Knowing about these challenges is important. Why? Because if you’re mindful about some of the downfalls associated with your environment, you can develop strategies and work-arounds to ensure that you’re thriving — not just surviving — in an open office plan. If walls are a relic in your workplace, these tips are for you:

Find your office “nook”

Wells Lepley says there are four “work modes” that the workplace should accommodate: collaborating, focusing, learning, and socializing. But if your workplace doesn’t provide an optimal setting for each, you may need to get creative to find spaces that meet each of these needs. For instance, maybe you feel good answering emails and taking care of paperwork at your desk, but need to locate a quiet corner (or even book a conference room if one is available) to tackle anything that requires 100 percent of your focus. By experimenting with different settings, you may find DIY solutions that boost your productivity (and even your mood).

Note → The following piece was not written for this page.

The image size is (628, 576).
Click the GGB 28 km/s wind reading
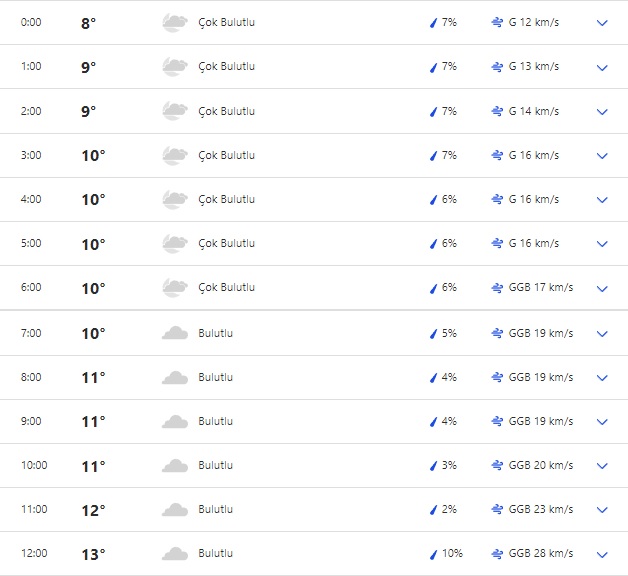click(x=541, y=553)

Plan important conversations in advance 

Open offices make it tricky to have personal or sensitive conversations with colleagues or a manager. “If there are important one-on-one discussions to be had, take a little time in advance to find the best spot for that communication and ensure you have the necessary degree of privacy,” advises Wells Lepley. 

Set boundaries

Establishing boundaries for “deep work” can be more of a challenge in open office setting, when colleagues are constantly engaged in chatter around us or leaning over to “pick our brain” about something. To ensure you’re protecting your time and space, be clear with your colleagues about when you’re available for collaboration and when you need some quiet time. A bit of compassionate directness goes a long way here.